- **Page text**
● ● ●

I'll make this short: car window sticker says 800cca battery, actual Battery: 730cca. 

Replacement AC Delco Battery has 850cca, LTA 425, original 325.. indicating higher capacity than original Battery. 

Problem#1 original Battery undersized, who knows why, it just is.

Next, Many, many early hard failures reported here on this site, to include failed load tests. That is problem #2. 

By all means test if you want! Have at it. I call these two points an indicator. Personally I'd rather not waste time trying to see if I got a "good" undersized Battery.. but do so if you like, by all means, have at it! 

Sent from my Moto G (4) using Tapatalk


----------



## IndyDiesel (May 24, 2015)

This debate about battery size is a real yawner. I have an electrical engineering degree and I do not fret over battery size, if you have issues like the op did, just replace battery and drive the car. I find this sort of discussion useless.


----------



## MRO1791 (Sep 2, 2016)

LiveTrash said:


> Thanks for the reply. I couldn't load the page for some reason but ended up getting it. I got that fuse box pulled back just fine but there was a bracket at the opposite end that was not removable (or didn't seem to be). I bent it back a bit and pulled the battery out diagonally. It wasn't pretty but it came out without breaking anything. The new one went in the same way. Car seems to crank faster. I'll have to observe the other things later, but at least the more powerful one is in and working. I have a dashcam system that was constantly turning off due to the battery voltage dropping too low. This replacement should resolve that.

● ● ●

- **Provided material**
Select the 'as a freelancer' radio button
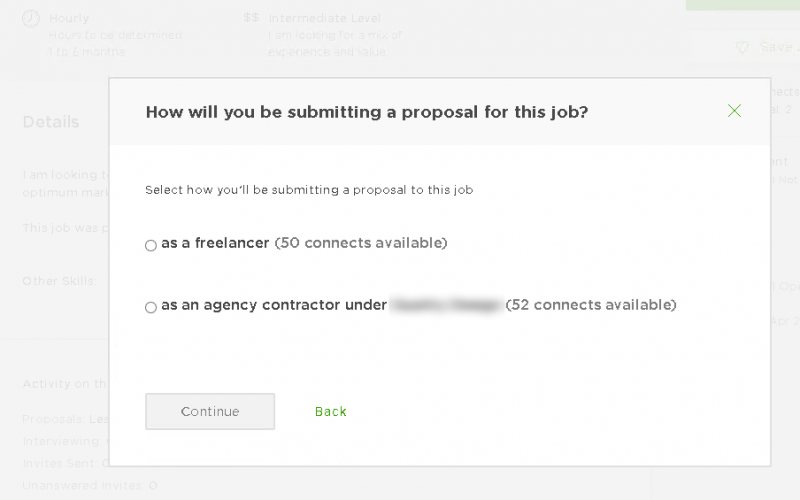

● ● ●

- **Given instruction 1**
Duplicate the part of the battery thread above, starting with "I'll make this" and going on through "it just is.".
- **Given instruction 2**
Put this sentence from the battery thread into Spanish: "I have a dashcam system that was constantly turning off due to the battery voltage dropping too low."

- **Solution 1**
I'll make this short: car window sticker says 800cca battery, actual Battery: 730cca. 

Replacement AC Delco Battery has 850cca, LTA 425, original 325.. indicating higher capacity than original Battery. 

Problem#1 original Battery undersized, who knows why, it just is.

- **Solution 2**
Tengo un sistema de cámara para el tablero que se apagaba constantemente porque el voltaje de la batería bajaba demasiado.